Records about locating elements on screens:
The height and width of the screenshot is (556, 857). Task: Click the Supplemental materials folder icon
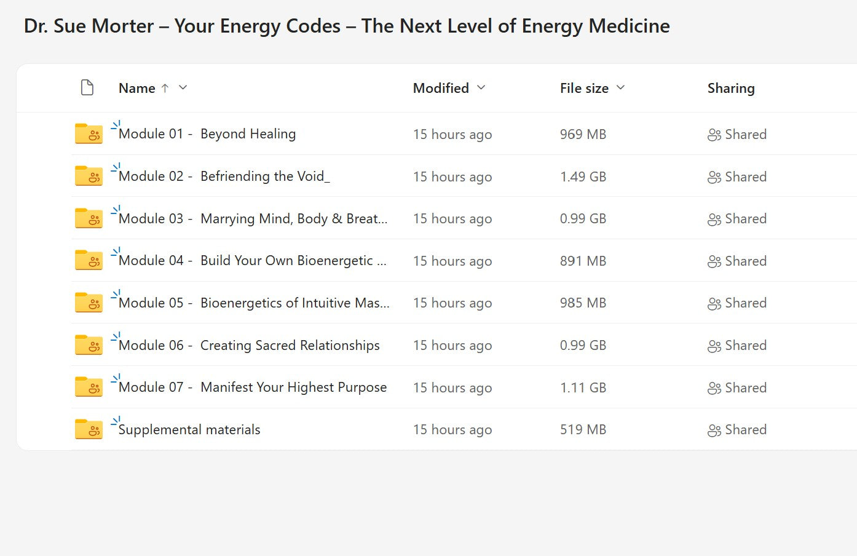(89, 429)
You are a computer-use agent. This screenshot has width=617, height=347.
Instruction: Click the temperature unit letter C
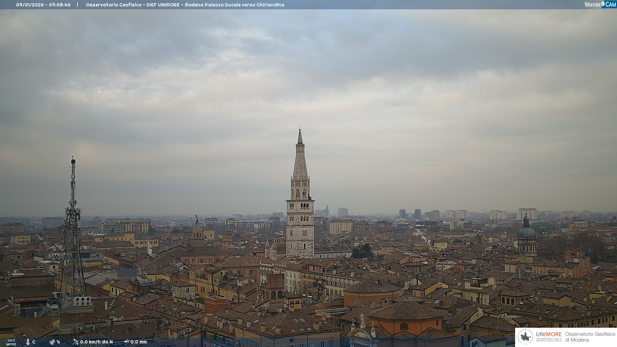34,342
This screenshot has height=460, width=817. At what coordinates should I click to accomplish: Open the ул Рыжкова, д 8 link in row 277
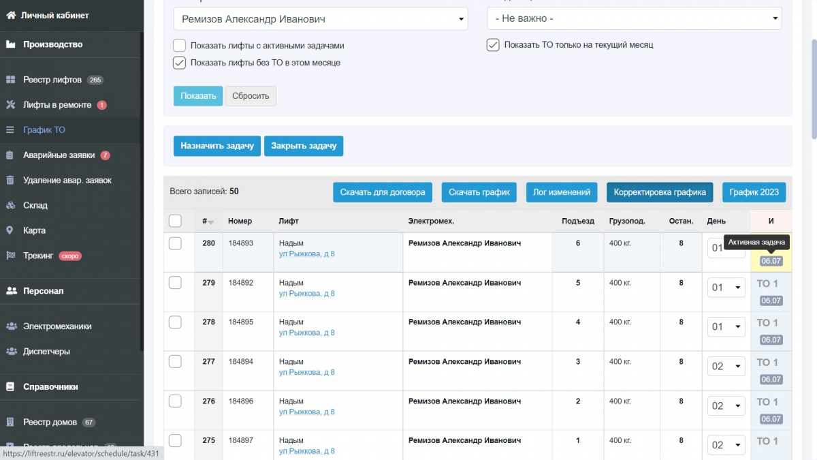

Requirement: Update the records above by replacing every "screenshot" with "screen image" and keeping everything else unchanged. Omit the pictures from your answer.

Full solution:
The height and width of the screen image is (556, 857). Task: Click the Supplemental materials folder icon
(89, 429)
You are a computer-use agent. This screen image has width=617, height=347.
Instruction: Click the temperature unit letter C
34,342
This screen image has height=460, width=817. At what coordinates should I click to accomplish: Open the ул Рыжкова, д 8 link in row 277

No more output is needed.